**EXERCISE GOAL**: Taking the line with "This screenshot has width=960, height=613." as the first, copy every line through the end of the records below exactly. Do not include pictures.

Dataset entries:
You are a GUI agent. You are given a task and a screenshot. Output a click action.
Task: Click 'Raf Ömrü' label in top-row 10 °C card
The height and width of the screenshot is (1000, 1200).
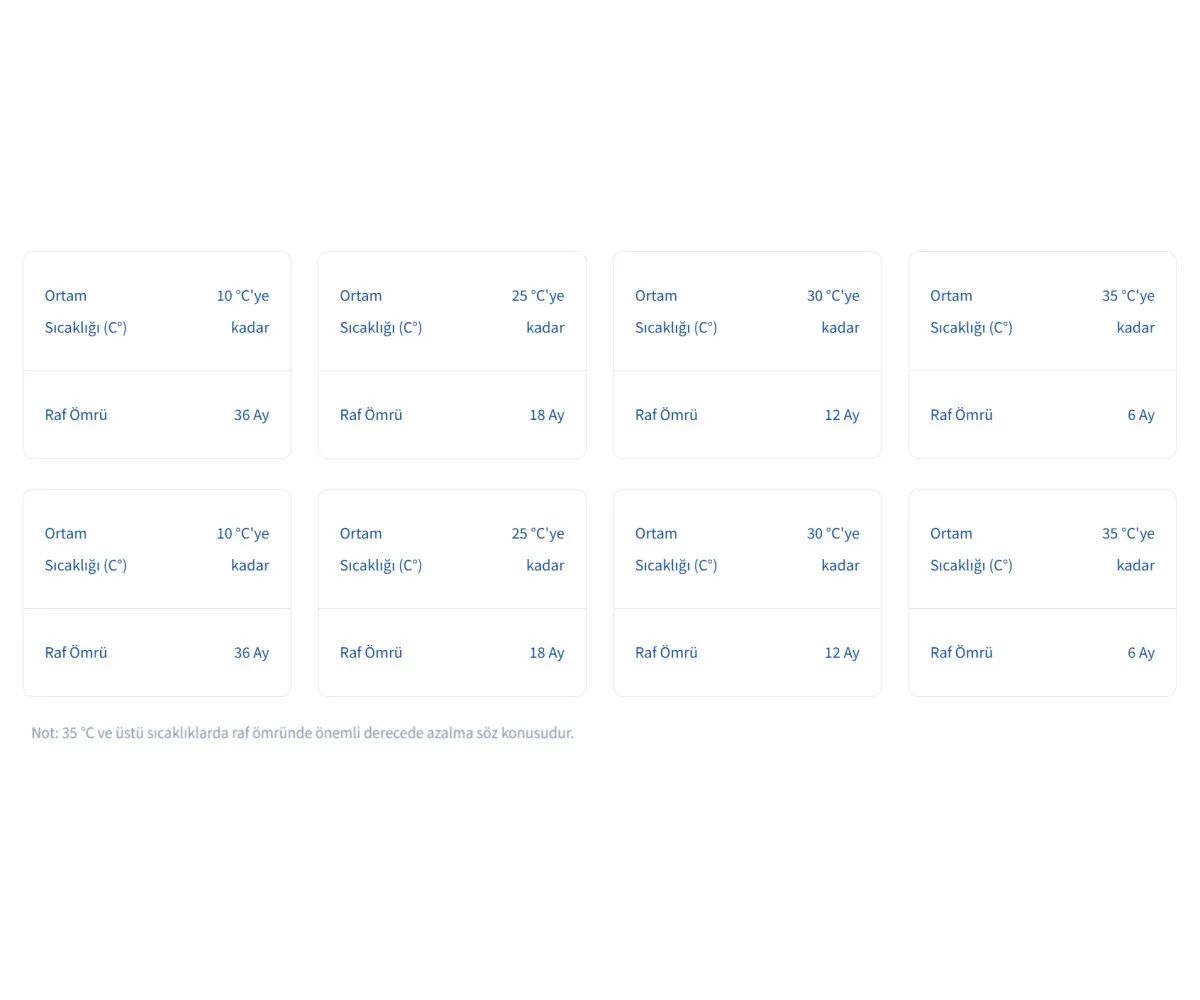click(76, 415)
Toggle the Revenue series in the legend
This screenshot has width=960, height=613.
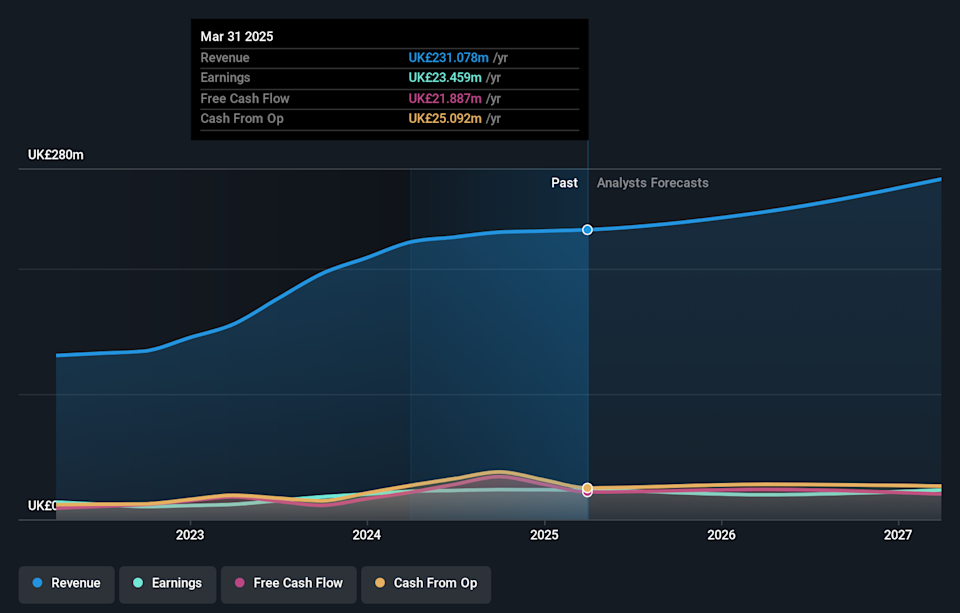(x=66, y=583)

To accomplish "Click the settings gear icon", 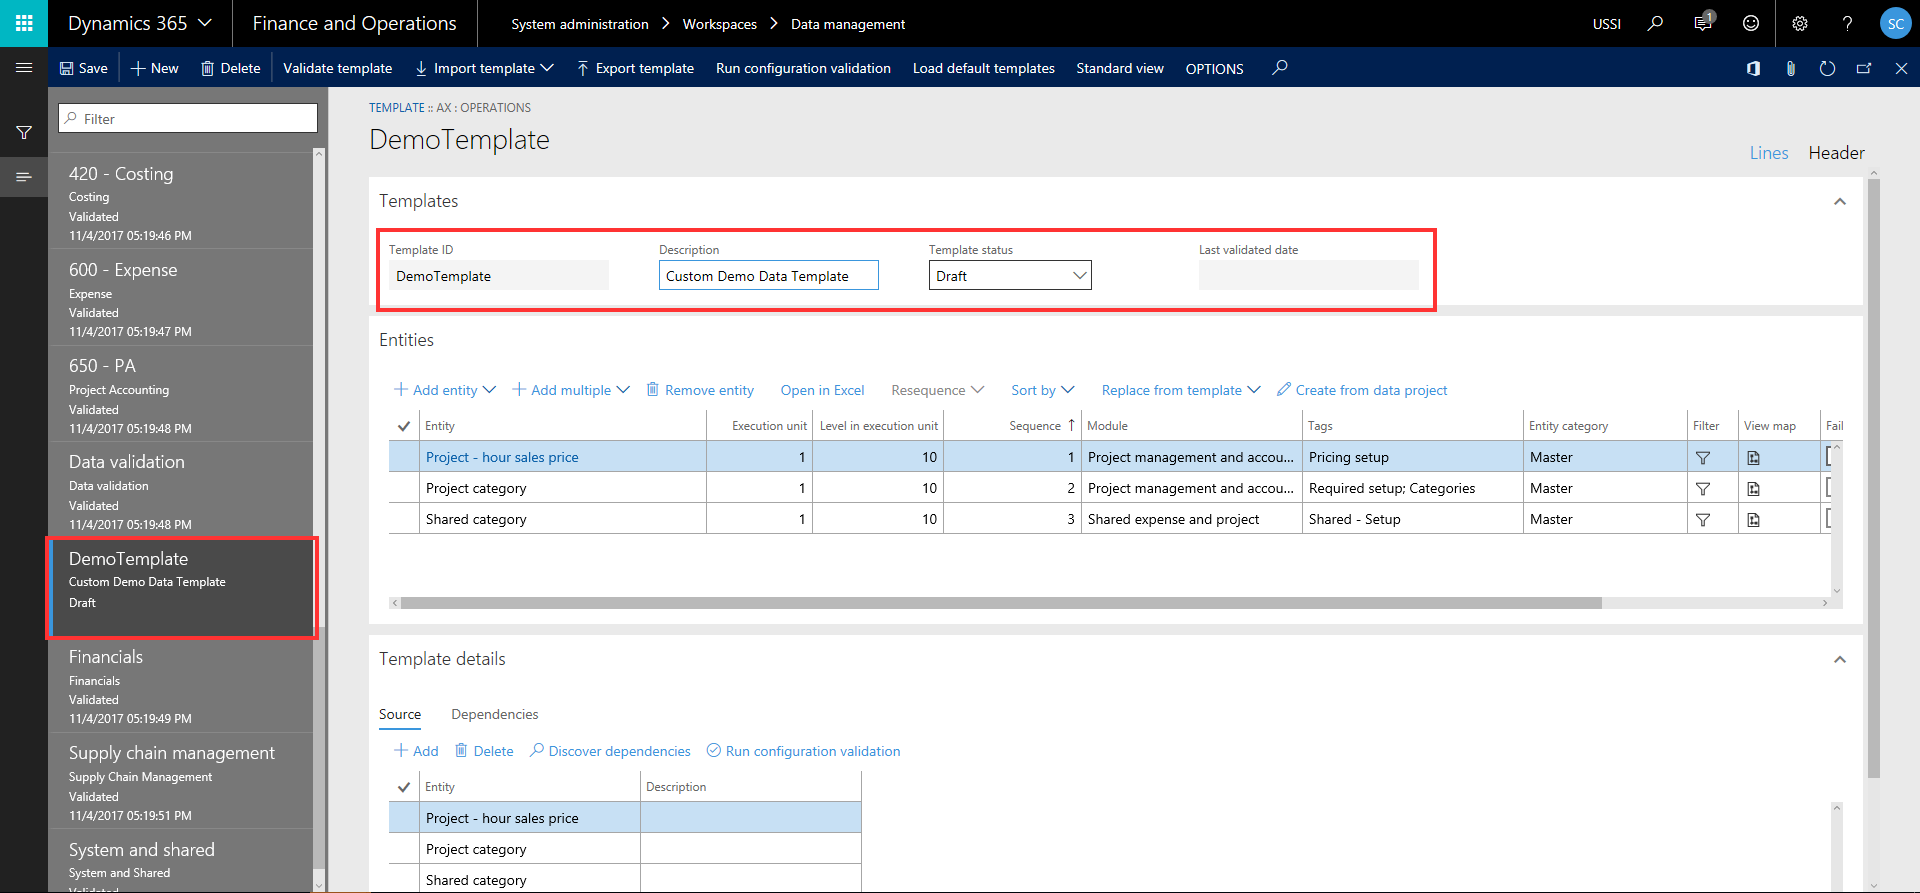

**SOLUTION FOR THIS TASK**:
This screenshot has width=960, height=613.
(x=66, y=583)

To accomplish "Click the settings gear icon", 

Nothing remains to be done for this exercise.